Samantha loved Maggie—their sweet, kind, live-in housekeeper for the past twenty years. The older woman who’d rocked her to sleep at night when her own mother couldn’t be bothered and who’d dried her tears when some boy hurt her feelings.
Samantha swallowed hard and held firm to the choice she’d made. “There’s nothing to discuss, Mother. I love you, but I won’t be bartered in a business deal, and I won’t marry a man I don’t love.”
“Don’t be ridiculous, Samantha. Let’s sit down and talk. You can’t possibly mean to leave all this behind.”
“My life has to be about more than this,” she said, encompassing everything around her with a wave of her hand—the ostentatious twelve-thousand-square-foot estate home they lived in and the wealth and opulence she’d grown up with that had provided her with the best of everything.
“Your father is right. You’re not going to get very far before you realize what a huge mistake you’ve made,” Cassandra said in an attempt to change her mind.
She smiled sadly at her mother. “That’s a chance I’ll have to take.”
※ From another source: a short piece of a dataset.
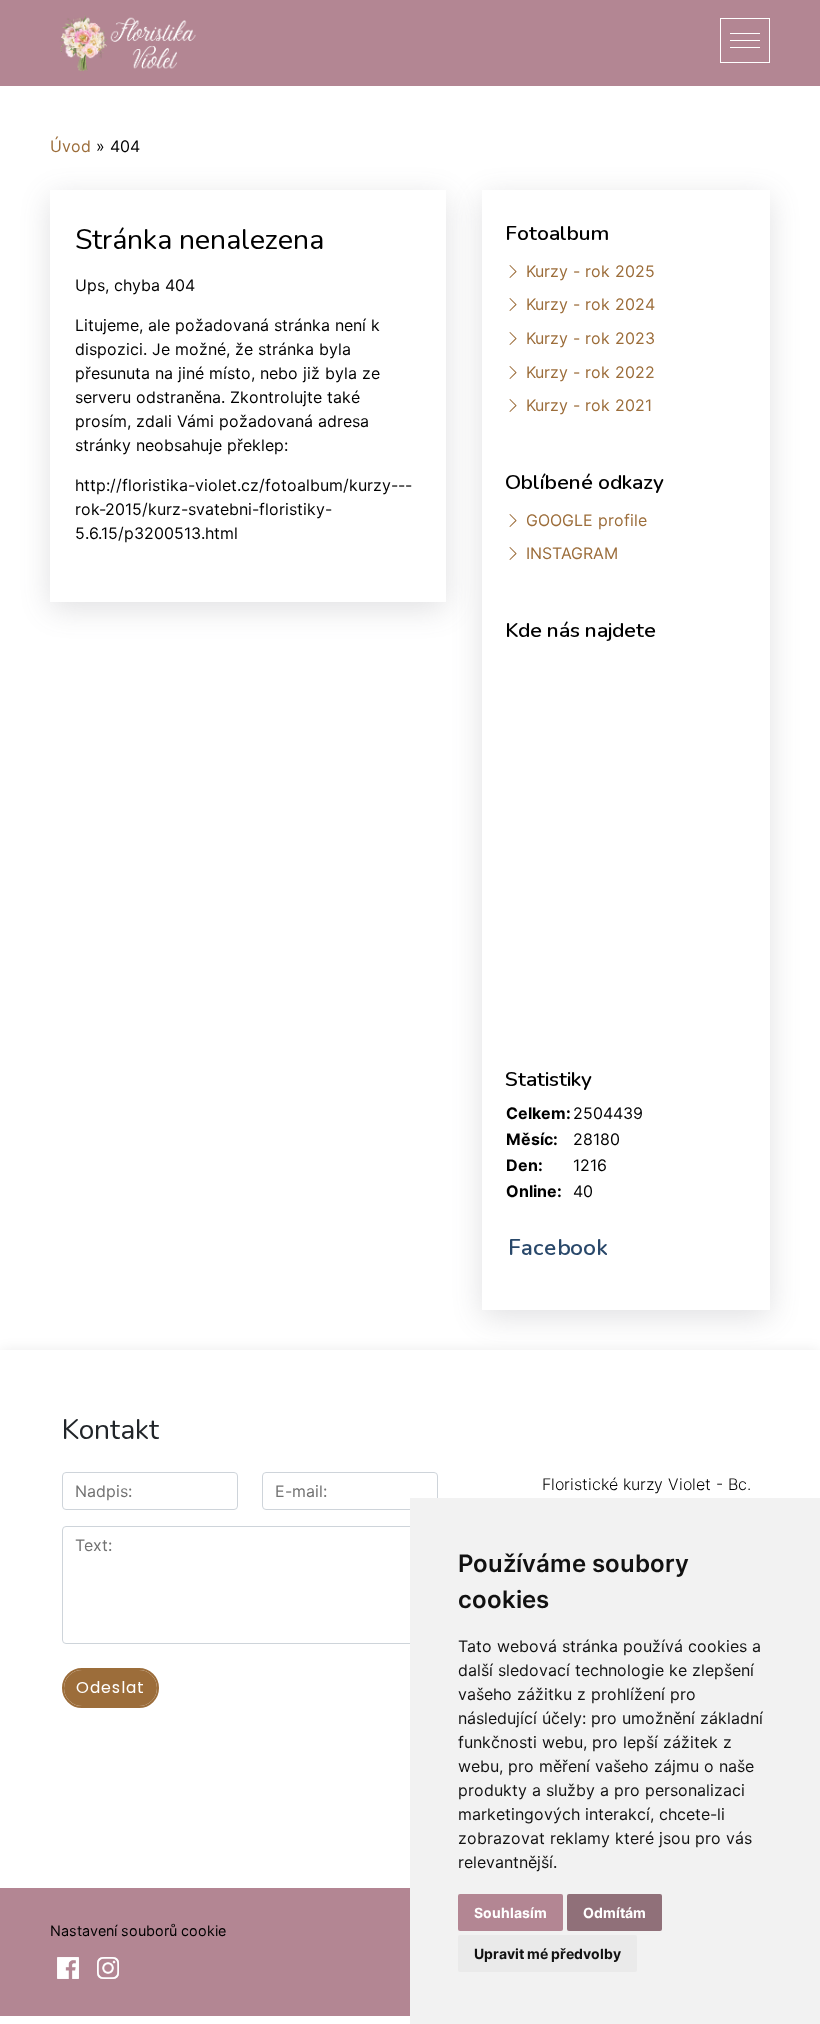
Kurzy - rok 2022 (590, 372)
She headed to the foyer and grabbed the Louis Vuitton handbag she’d left on the entry table earlier and kept walking right out the massive double front doors. Car keys in hand, she slid into the Maserati GranTurismo her parents had given her on her twenty-fifth birthday. Her mind never stopped churning as she drove away from the massive estate in River Forest, until she’d reached the outskirts of Chicago.
Knowing it was just a matter of time before her father tracked her car to its location, she pulled into a parking lot of a twenty-four-hour grocery store. She brought her car to a stop in a front row slot so the security guard on duty would be able to keep an eye on the vehicle for a few hours. Because she was sure that’s all it would take for her father to locate the Maserati.
She had a small amount of cash on her, and there was no telling how much longer she’d have access to her credit cards before they were put on hold. She called a cab company, then got out of the car, tossed the keys and cell phone beneath the seat—since her father could track that, as well—and manually locked the door.
Within minutes, a taxi pulled up to where Samantha was waiting. The driver was a friendly young girl in her early twenties, and she was counting on the other woman to find her just the right place to celebrate her first night of freedom. A place where no one knew her or would judge her or would expect her to be the good girl she’d always been.